EXERCISE DETAILS
All lines containing the string "width" must be copied from the entries.

GIVEN INFORMATION
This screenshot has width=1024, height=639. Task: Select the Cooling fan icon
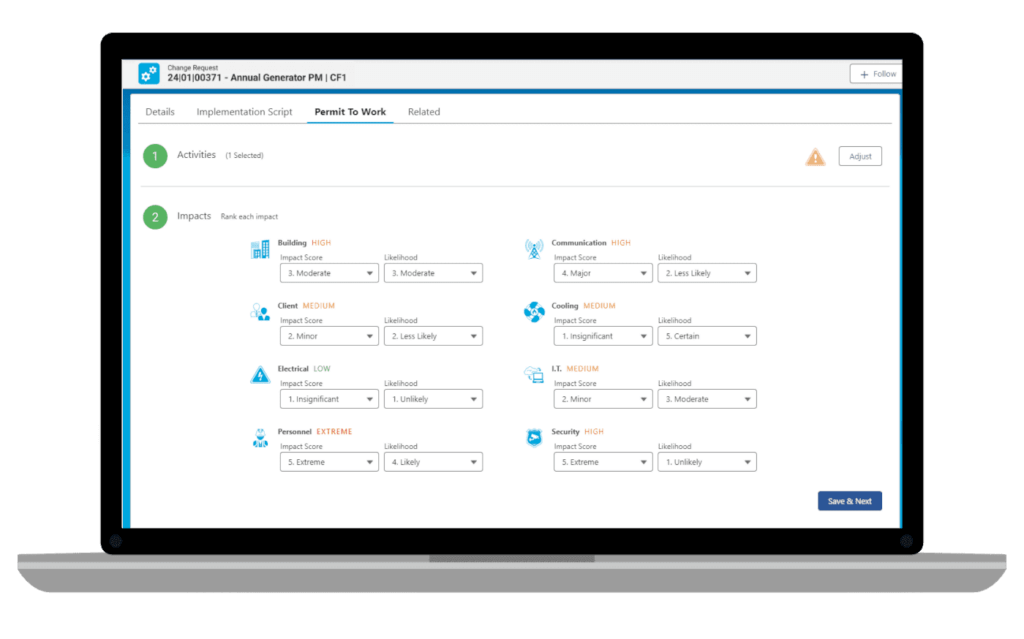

* * *

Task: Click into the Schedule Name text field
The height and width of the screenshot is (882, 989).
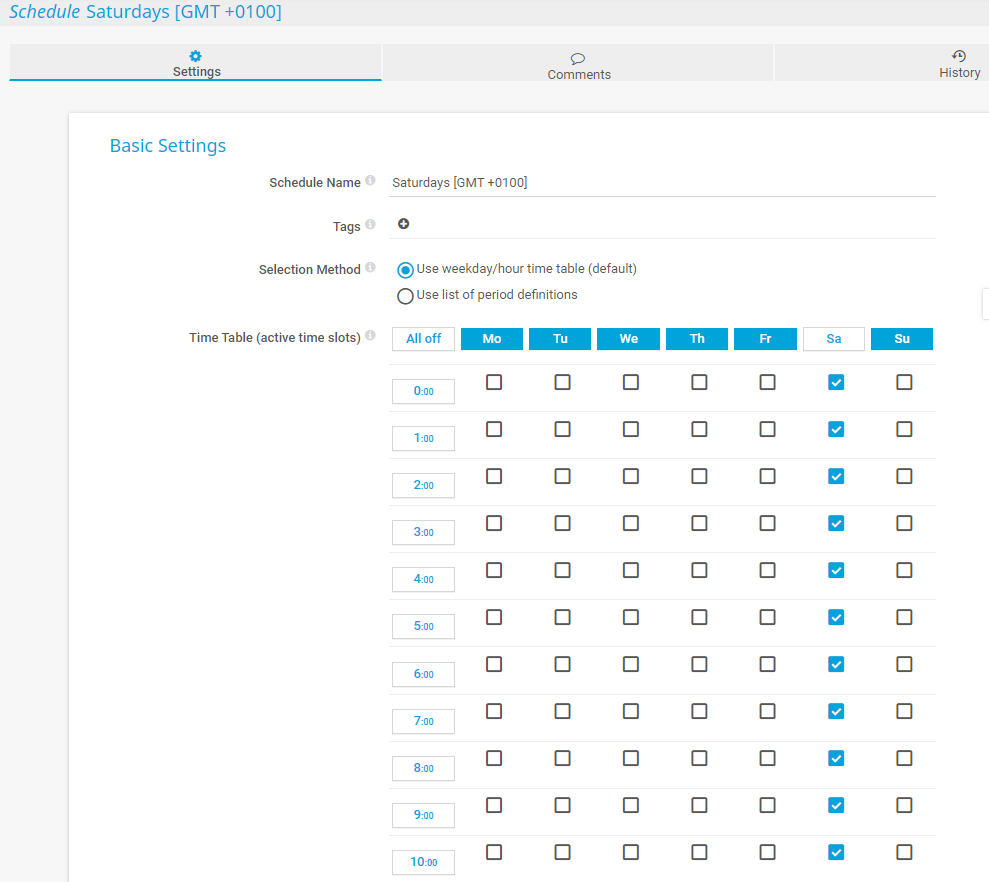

--

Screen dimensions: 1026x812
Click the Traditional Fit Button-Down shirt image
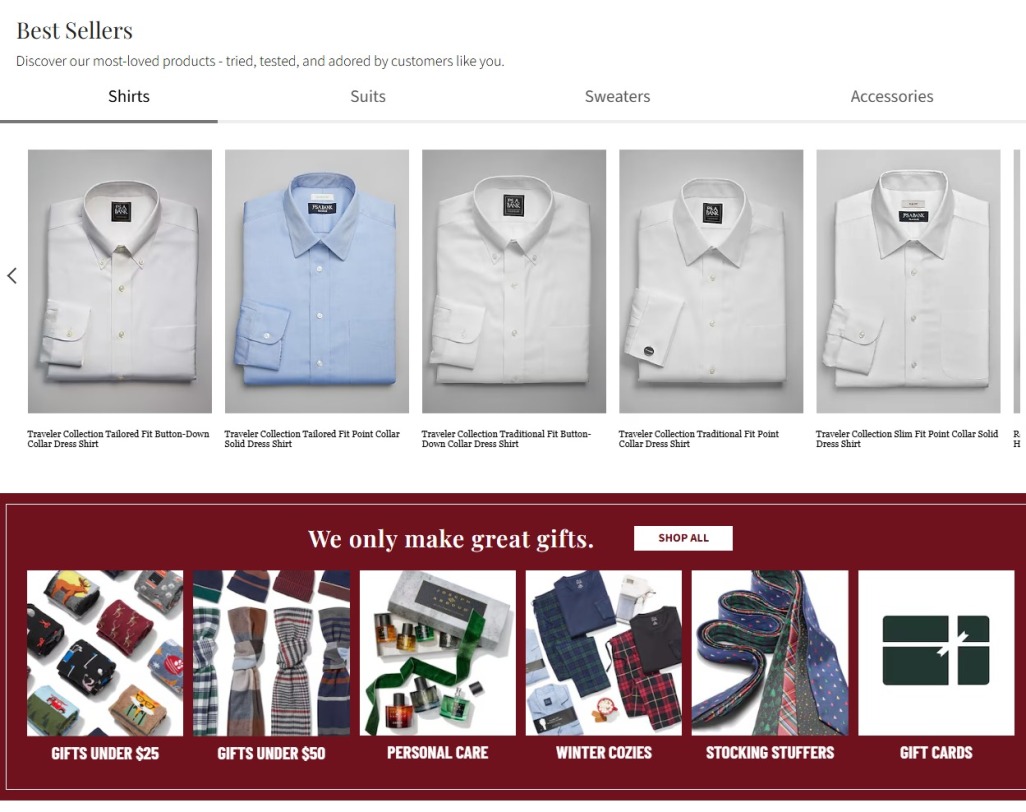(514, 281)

ANSWER TO THIS TASK
This screenshot has width=1024, height=639. Task: Select the Cooling fan icon
The height and width of the screenshot is (882, 989).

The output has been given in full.